Problem: The required result is the exact run of lines beginning at the one containing "Open the Turkey Sandwich recipe" and ending at the last line of the entries.

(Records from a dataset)
=== Section Start ===

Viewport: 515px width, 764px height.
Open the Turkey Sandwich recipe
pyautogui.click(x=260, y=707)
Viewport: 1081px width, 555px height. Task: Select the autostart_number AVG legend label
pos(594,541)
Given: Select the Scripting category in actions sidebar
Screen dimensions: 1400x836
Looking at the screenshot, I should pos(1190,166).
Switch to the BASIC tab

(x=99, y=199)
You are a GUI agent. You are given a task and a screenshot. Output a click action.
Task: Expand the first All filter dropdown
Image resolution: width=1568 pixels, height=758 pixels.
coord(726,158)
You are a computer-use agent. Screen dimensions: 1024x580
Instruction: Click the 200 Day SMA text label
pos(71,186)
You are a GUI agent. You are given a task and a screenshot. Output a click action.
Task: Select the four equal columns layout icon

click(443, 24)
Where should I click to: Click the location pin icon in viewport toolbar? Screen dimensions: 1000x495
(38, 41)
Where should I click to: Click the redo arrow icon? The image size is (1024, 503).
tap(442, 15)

=== Section End ===

Response below:
Open the Turkey Sandwich recipe
pyautogui.click(x=260, y=707)
Viewport: 1081px width, 555px height. Task: Select the autostart_number AVG legend label
pos(594,541)
Given: Select the Scripting category in actions sidebar
Screen dimensions: 1400x836
Looking at the screenshot, I should pos(1190,166).
Switch to the BASIC tab

(x=99, y=199)
You are a GUI agent. You are given a task and a screenshot. Output a click action.
Task: Expand the first All filter dropdown
Image resolution: width=1568 pixels, height=758 pixels.
coord(726,158)
You are a computer-use agent. Screen dimensions: 1024x580
Instruction: Click the 200 Day SMA text label
pos(71,186)
You are a GUI agent. You are given a task and a screenshot. Output a click action.
Task: Select the four equal columns layout icon

click(443, 24)
Where should I click to: Click the location pin icon in viewport toolbar? Screen dimensions: 1000x495
(38, 41)
Where should I click to: Click the redo arrow icon? The image size is (1024, 503).
tap(442, 15)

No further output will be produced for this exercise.